Pelaku UKM Sumber Foto: Liputan6 |
Bambang P.S. Brodjonegoro, Menteri Keuangan RI tahun 2015, pun menyatakan,
"Terbukti saat terjadi krisis ekonomi 1998, hanya sektor UKM yang bertahan
dari collapse-nya perekonomian." Sehingga, sektor UKM terbukti telah
menjadi pilar perekonomian yang tangguh. (Sumber: Kemenkeu)
UKM juga telah memberikan kontribusi dalam menentukan PDB (Produk Domestik
Bruto) dan sektor penghasil devisa negara. Tak heran jika UKM menjadi salah
satu agenda utama pembangunan ekonomi Indonesia yang tercantum dalam nawacita. Selain keberpihakan dan kebijakan pemerintah yang mendukung pergerakan
ekonomi yang dilakukan oleh pelaku UKM, kini private sector pun turut ambil
bagian secara aktif untuk mendorong berkembangnya UKM.

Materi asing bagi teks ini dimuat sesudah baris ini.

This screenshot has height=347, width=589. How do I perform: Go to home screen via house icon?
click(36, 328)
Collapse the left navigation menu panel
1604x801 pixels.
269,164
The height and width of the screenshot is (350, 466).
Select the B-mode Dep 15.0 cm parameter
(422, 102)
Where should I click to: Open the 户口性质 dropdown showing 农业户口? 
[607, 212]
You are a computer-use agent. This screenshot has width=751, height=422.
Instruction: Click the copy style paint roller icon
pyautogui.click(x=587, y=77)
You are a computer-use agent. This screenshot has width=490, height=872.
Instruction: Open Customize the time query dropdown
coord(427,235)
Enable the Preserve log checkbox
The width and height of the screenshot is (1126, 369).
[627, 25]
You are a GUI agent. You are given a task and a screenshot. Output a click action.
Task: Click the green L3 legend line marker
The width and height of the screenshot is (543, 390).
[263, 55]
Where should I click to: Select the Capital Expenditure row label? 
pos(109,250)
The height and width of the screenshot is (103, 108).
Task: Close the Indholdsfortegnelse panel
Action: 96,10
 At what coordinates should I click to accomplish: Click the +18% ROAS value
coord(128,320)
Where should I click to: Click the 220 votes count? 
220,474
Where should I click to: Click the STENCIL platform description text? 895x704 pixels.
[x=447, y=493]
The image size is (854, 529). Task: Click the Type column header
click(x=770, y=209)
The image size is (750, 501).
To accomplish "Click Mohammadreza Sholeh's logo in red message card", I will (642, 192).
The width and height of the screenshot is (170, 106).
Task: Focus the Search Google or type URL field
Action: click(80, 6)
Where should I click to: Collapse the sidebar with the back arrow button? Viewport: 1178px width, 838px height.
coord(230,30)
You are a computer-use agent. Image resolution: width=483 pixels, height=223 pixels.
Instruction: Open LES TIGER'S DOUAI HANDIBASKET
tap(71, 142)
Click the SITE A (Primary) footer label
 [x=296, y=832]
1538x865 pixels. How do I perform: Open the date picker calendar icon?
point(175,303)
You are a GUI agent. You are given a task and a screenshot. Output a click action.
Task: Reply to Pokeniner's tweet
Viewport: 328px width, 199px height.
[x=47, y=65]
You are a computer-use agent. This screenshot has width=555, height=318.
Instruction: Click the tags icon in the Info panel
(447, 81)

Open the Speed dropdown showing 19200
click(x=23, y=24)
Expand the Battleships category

Amartha, adalah salah satu private sector yang berupaya menjembatani
investor kepada para pelaku UKM. Amartha, merupakan perusahaan dalam negeri
yang fokus pada bisnis peer to peer lending (P2P Lending) untuk masyarakat
unbanked (tidak memiliki rekening) di Indonesia.
Perusahaan yang dirintis oleh Andi Taufan Garuda Putra ini memberikan
layanan platform situs web untuk peminjam online agar mereka bisa mengakses
informasi peminjam secara menyeluruh. Misalnya saja peruntukan pembiayaan,
latar belakang, hingga skor kredit yang dimiliki. Semua informasi tersebut
dapat diakses oleh masyarakat di https://amartha.com/.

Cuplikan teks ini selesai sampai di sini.